Sienna Miller Almost Turned Down This Movie Because Her Character Was Written as "Just a Wife"

Sienna Miller almost didn't make her new film because her character was written as "just a wife." She fought to make her more complex.

By Christopher Rosa. Photos: Getty Images.

Many women in Hollywood have opened up before about the challenge of being put into constraining boxes that don't reflect their talent or intellect—and Sienna Miller is the latest to speak up: When she feared the role in her new film, The Lost City of Z, came off as two-dimensional, she made sure to call attention to it. (Miller plays Nina Fawcett in the film, a suffragette who is also married to Charlie Hunnam's character.)

"I was worried she was just 'a wife' when I first read it, and James [Grey, the director] was aware of that, too," Miller told ELLE.com. "I said, 'I'm not going to do that. We really have to work and struggle and fight to give her her own story and her own voice.' He promised that he would honor that, and he did."

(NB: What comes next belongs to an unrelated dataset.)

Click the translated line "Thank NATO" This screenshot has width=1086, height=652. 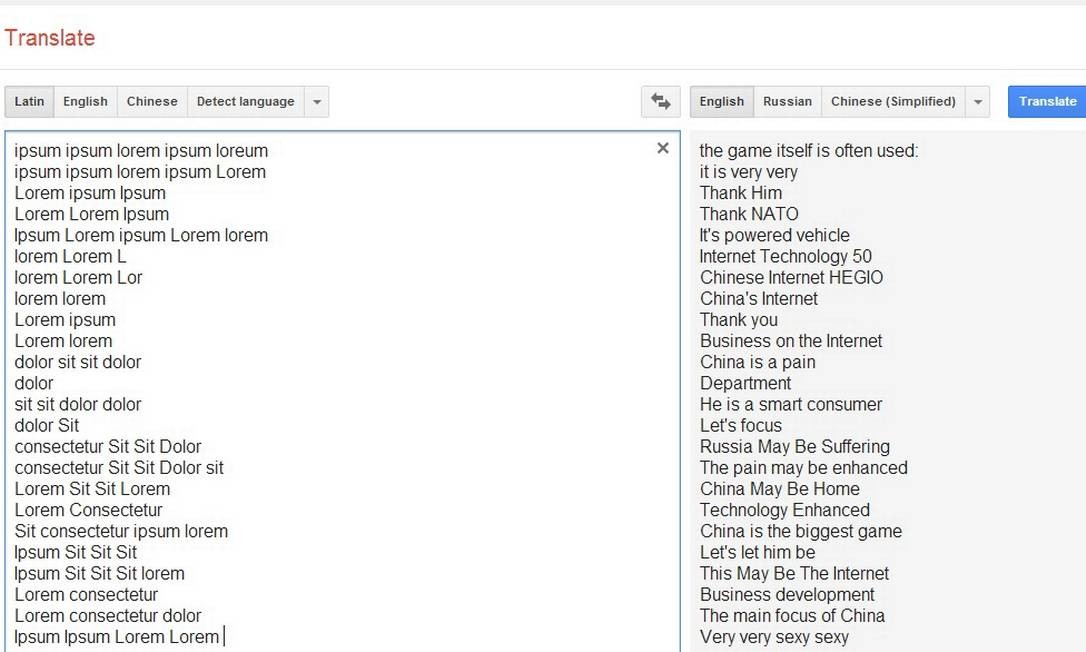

One of those "fights" happened during a cast read-through. "There was a scene where I was just saying stupid things and I just scribbled on his pad, 'This needs work' in massive black pen and then underlined it. [Grey] framed that. I was on it because I just didn't want to do that."

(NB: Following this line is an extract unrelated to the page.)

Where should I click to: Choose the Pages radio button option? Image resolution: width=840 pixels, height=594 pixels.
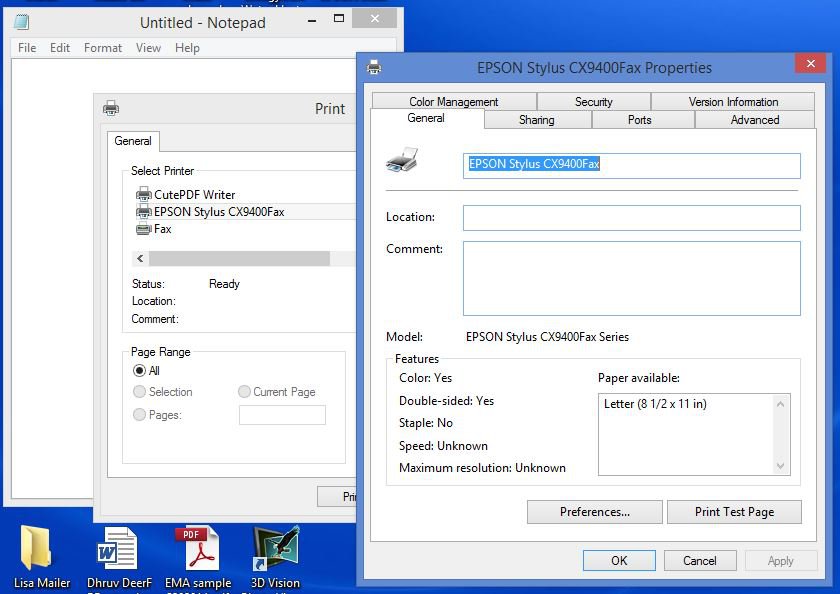pos(140,414)
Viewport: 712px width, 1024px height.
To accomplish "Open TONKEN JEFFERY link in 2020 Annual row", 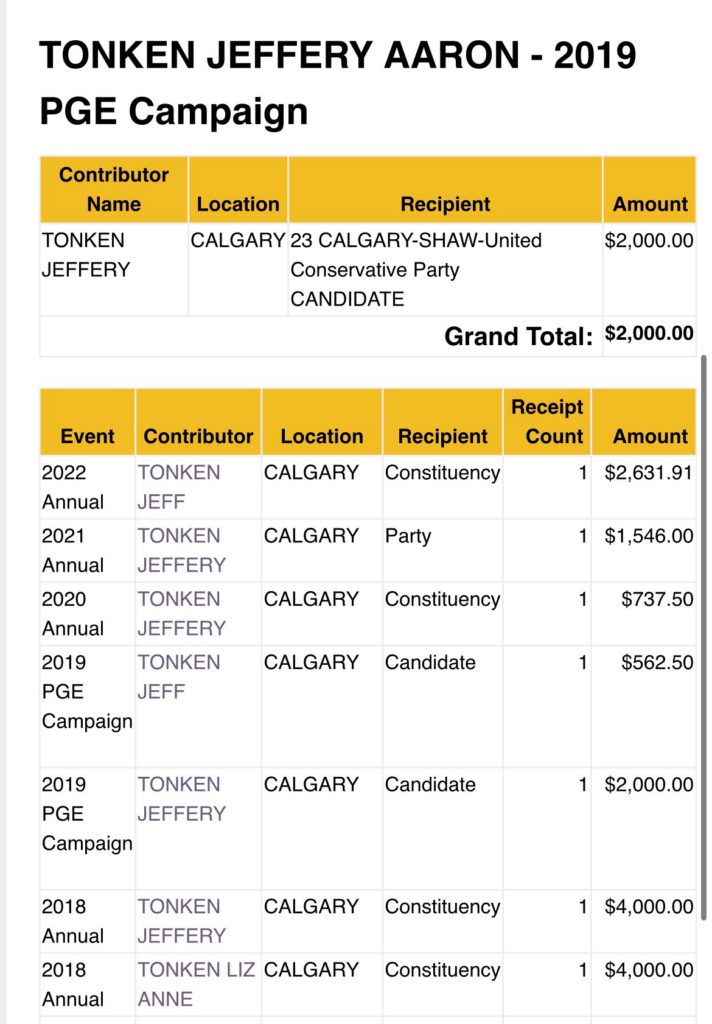I will [182, 613].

This anecdote speaks poignantly to the reductive type-casting many women still experience in Hollywood. Female characters are still being put into categories: mother, widow, "hot girl," "nerdy girl"—but these are cardboard cut-outs, not real people. Miller says things have improved as she's aged, but it's still frustrating. "I've been categorized my entire career; that's part of being a woman, in ways that men never would be," she said. "... you couldn't be a stylish young thing and have a brain. If you wear really nice clothes and you've got style and you're young and you have a famous boyfriend, you must be really thick and not talented at all."

Of course, it's totally possible for mother, wife, and "hot girl" characters to have nuance. There isn't a blueprint for what a female character has to look like in order to be complex. Screenwriters and directors just have to do the legwork and find out. (And if they don't, actresses like Sienna Miller will gladly call them out on it.)